### [Your objective]
Of the lines listed below, return exactly those that run from the line containing "Image resolution: width=470" through the line containing "Task: Click the HTTPS 访问端口 field", both included.

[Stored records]
┏━━
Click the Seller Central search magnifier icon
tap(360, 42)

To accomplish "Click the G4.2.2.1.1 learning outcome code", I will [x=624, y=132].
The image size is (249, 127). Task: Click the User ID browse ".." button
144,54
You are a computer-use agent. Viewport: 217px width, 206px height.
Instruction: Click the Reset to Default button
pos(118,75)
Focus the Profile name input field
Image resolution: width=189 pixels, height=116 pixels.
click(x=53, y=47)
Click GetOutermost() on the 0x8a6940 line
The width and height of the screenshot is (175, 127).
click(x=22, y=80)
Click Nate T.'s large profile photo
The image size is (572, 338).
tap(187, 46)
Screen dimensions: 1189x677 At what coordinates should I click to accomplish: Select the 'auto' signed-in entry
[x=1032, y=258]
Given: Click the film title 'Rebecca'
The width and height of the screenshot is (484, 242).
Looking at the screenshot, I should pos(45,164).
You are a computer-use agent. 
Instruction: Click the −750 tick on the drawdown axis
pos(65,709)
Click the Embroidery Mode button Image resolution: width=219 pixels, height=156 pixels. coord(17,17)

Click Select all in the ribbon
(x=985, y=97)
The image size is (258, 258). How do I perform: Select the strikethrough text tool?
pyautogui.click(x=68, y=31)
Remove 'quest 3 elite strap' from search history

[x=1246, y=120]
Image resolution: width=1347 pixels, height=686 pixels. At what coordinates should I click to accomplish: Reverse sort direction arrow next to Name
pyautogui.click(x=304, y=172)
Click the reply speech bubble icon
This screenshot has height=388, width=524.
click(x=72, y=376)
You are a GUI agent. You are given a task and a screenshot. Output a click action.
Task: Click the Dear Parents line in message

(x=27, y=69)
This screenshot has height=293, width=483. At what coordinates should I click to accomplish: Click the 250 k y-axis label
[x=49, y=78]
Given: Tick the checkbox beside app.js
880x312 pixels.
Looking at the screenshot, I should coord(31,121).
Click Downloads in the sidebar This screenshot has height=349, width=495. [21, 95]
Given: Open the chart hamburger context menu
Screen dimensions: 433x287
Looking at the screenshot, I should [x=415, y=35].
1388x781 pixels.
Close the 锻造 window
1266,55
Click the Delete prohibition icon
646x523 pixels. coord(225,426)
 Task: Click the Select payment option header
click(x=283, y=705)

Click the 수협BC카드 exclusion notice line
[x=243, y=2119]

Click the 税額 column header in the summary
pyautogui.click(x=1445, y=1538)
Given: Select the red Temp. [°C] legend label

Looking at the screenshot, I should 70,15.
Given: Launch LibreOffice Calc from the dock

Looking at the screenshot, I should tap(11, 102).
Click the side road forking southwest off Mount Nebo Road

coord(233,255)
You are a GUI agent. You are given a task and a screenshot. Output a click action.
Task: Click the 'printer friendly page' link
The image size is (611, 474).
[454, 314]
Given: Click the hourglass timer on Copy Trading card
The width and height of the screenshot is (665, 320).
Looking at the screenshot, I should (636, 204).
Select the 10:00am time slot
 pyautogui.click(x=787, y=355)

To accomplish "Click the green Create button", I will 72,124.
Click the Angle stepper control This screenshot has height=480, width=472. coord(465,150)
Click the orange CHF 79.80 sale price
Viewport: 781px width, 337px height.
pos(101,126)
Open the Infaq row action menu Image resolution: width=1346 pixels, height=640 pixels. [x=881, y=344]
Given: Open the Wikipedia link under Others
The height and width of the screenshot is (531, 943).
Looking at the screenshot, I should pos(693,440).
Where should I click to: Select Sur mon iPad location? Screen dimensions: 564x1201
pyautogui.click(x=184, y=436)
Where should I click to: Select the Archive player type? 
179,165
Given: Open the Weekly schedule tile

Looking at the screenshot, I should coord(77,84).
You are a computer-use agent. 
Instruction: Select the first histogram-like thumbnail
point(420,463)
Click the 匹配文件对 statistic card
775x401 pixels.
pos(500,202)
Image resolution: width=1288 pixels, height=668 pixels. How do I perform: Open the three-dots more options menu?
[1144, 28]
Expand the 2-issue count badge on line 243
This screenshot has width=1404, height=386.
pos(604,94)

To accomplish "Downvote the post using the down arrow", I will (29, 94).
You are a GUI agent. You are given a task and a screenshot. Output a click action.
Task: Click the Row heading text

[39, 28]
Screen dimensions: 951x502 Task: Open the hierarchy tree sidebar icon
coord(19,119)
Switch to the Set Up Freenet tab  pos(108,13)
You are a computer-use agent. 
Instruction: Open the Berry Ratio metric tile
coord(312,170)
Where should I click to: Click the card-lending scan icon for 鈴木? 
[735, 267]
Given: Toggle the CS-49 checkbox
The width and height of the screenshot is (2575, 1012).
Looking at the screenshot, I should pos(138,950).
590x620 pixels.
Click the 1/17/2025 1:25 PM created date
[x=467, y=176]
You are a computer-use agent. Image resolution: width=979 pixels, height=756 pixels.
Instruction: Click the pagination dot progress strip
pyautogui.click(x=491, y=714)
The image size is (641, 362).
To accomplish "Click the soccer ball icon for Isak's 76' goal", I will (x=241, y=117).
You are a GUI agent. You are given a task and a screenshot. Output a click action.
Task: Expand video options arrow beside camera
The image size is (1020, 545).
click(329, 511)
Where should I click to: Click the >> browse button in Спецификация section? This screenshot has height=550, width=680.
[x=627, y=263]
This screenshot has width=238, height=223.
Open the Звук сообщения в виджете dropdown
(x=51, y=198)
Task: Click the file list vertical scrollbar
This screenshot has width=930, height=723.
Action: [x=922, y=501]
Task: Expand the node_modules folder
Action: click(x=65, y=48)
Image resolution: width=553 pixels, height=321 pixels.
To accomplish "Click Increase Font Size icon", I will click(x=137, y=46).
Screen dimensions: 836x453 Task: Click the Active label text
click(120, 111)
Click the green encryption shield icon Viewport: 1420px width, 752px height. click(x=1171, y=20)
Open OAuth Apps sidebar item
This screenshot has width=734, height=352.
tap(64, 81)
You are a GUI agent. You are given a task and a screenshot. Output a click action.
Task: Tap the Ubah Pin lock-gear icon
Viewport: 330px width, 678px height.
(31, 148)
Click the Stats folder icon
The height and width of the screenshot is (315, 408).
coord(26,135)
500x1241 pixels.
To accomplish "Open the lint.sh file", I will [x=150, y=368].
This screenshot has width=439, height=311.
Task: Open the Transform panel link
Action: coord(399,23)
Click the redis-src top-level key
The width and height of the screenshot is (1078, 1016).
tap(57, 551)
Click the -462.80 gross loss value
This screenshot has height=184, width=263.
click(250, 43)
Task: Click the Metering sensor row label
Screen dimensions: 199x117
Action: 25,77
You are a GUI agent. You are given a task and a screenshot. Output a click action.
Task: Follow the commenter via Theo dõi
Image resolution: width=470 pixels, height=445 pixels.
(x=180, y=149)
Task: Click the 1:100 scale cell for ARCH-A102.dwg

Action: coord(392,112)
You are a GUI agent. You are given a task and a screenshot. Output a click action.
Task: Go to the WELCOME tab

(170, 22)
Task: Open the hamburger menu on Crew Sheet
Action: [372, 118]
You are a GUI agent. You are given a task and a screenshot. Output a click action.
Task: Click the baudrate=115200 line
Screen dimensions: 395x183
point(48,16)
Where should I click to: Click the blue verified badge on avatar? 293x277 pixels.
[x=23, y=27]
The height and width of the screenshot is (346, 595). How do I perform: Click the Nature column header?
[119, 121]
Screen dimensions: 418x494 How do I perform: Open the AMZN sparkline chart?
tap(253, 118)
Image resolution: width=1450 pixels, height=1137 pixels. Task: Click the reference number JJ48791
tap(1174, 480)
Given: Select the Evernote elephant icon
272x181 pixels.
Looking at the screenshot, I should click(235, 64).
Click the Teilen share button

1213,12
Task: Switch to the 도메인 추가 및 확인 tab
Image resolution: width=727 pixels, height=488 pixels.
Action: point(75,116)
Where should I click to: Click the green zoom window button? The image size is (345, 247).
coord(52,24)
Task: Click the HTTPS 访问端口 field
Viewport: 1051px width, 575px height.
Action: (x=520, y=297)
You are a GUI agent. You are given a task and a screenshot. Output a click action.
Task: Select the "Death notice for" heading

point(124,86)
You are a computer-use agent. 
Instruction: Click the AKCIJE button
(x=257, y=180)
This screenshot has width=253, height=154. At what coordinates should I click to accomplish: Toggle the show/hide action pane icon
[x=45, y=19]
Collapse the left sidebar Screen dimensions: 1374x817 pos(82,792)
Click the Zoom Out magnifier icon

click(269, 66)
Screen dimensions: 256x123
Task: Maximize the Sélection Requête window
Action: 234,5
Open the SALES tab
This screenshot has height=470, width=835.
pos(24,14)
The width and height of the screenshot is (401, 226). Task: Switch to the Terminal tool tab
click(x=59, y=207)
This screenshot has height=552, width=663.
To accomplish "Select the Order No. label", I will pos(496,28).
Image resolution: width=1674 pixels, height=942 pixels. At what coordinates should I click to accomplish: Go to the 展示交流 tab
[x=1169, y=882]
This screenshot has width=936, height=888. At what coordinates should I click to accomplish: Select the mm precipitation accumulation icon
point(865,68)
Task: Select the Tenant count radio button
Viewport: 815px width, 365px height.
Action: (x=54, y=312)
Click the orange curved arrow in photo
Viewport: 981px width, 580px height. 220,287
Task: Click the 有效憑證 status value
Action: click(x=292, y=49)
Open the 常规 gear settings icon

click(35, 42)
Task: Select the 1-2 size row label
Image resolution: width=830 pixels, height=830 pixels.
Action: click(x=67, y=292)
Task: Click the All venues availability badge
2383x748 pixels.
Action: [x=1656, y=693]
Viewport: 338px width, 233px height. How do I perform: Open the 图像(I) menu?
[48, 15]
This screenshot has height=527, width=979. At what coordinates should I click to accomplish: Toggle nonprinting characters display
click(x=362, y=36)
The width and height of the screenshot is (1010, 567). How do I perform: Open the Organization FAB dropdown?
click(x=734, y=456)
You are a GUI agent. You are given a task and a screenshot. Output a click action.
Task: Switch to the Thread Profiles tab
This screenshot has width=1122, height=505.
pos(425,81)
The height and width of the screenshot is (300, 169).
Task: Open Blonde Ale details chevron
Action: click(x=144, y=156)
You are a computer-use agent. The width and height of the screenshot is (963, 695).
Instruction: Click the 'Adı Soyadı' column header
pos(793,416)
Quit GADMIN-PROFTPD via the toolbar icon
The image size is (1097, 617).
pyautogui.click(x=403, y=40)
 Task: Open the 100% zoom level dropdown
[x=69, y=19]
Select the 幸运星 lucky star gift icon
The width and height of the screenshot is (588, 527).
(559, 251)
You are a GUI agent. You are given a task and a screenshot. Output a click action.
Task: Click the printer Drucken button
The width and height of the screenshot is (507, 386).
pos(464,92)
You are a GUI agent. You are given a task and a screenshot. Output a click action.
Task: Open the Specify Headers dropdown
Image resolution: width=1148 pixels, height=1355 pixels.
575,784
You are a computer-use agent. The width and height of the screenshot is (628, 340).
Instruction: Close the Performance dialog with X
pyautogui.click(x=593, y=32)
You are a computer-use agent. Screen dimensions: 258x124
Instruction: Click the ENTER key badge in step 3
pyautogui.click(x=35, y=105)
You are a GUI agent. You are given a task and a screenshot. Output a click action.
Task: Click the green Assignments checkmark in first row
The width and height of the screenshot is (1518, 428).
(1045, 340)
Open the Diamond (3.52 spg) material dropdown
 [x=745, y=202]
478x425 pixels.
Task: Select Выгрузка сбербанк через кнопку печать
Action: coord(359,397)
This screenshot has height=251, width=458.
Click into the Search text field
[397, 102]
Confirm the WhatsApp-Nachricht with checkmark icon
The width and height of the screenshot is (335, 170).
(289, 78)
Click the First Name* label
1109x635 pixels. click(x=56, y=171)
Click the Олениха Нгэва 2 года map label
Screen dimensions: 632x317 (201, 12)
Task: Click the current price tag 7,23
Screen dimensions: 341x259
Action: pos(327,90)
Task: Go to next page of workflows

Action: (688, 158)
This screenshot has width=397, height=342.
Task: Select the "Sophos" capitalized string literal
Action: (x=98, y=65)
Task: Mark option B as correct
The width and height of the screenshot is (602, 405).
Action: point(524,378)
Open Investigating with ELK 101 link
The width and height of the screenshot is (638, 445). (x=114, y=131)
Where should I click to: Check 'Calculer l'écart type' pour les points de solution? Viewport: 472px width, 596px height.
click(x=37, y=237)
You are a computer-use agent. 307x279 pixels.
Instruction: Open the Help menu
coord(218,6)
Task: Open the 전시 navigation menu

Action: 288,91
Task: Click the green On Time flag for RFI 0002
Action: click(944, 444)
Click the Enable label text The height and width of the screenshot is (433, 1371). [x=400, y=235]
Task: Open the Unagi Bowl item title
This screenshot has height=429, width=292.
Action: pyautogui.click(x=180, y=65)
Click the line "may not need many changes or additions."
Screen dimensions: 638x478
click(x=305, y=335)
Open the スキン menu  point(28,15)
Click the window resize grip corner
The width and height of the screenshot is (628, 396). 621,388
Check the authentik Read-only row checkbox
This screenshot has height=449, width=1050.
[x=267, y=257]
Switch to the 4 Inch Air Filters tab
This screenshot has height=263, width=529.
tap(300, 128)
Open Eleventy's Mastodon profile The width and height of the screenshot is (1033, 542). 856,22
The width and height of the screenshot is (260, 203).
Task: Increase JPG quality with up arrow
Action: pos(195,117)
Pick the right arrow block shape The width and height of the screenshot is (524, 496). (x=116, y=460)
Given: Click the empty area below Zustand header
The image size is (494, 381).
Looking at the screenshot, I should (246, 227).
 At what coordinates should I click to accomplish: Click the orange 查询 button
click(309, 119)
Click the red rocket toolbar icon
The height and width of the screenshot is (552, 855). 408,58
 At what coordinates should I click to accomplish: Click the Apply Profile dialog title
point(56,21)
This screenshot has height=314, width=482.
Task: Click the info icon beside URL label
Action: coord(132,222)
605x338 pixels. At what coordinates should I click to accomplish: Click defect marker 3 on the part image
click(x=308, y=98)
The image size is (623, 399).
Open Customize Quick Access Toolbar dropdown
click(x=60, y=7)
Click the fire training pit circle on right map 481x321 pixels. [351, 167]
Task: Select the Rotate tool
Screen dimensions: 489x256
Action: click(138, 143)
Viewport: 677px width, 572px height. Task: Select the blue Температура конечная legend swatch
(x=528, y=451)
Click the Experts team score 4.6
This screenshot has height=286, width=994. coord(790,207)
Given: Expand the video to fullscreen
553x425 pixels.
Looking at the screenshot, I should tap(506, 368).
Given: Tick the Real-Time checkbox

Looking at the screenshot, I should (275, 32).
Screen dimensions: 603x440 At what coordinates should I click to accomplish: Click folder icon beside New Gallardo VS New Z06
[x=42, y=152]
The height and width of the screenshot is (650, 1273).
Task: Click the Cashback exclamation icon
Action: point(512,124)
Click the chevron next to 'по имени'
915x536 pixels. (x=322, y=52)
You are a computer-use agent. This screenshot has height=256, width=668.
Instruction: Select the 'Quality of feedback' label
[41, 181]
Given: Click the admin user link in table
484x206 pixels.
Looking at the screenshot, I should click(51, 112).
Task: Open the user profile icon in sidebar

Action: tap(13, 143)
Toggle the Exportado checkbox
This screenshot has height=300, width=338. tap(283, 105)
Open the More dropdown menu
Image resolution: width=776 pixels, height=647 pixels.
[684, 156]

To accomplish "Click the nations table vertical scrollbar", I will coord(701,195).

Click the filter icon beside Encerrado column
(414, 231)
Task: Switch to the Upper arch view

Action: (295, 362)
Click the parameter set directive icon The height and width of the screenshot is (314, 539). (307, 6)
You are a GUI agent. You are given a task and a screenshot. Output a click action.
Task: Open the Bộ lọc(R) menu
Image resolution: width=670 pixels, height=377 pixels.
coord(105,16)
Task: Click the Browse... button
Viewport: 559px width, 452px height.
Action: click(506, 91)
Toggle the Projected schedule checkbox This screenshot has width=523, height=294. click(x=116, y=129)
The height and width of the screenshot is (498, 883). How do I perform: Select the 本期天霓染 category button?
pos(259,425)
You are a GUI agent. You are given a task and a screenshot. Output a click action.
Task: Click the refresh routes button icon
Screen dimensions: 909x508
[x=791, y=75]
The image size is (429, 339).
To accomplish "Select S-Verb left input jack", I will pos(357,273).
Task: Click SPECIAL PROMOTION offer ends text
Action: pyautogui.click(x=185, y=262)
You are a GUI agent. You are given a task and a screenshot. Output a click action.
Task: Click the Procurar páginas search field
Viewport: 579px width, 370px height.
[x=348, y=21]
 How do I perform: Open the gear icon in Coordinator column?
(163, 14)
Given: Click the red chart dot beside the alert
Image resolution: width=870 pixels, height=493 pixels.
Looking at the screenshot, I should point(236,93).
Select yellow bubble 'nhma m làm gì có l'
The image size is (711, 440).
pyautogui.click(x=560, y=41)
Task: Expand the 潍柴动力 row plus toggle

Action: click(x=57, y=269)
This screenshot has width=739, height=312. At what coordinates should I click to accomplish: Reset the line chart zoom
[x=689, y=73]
┗━━
### [Task result]
Image resolution: width=470 pixels, height=445 pixels.
(x=180, y=149)
Task: Click the 1:100 scale cell for ARCH-A102.dwg

Action: coord(392,112)
You are a GUI agent. You are given a task and a screenshot. Output a click action.
Task: Go to the WELCOME tab

(170, 22)
Task: Open the hamburger menu on Crew Sheet
Action: [372, 118]
You are a GUI agent. You are given a task and a screenshot. Output a click action.
Task: Click the baudrate=115200 line
Screen dimensions: 395x183
point(48,16)
Where should I click to: Click the blue verified badge on avatar? 293x277 pixels.
[x=23, y=27]
The height and width of the screenshot is (346, 595). How do I perform: Click the Nature column header?
[119, 121]
Screen dimensions: 418x494 How do I perform: Open the AMZN sparkline chart?
tap(253, 118)
Image resolution: width=1450 pixels, height=1137 pixels. Task: Click the reference number JJ48791
tap(1174, 480)
Given: Select the Evernote elephant icon
272x181 pixels.
Looking at the screenshot, I should click(235, 64).
Click the Teilen share button

1213,12
Task: Switch to the 도메인 추가 및 확인 tab
Image resolution: width=727 pixels, height=488 pixels.
Action: point(75,116)
Where should I click to: Click the green zoom window button? The image size is (345, 247).
coord(52,24)
Task: Click the HTTPS 访问端口 field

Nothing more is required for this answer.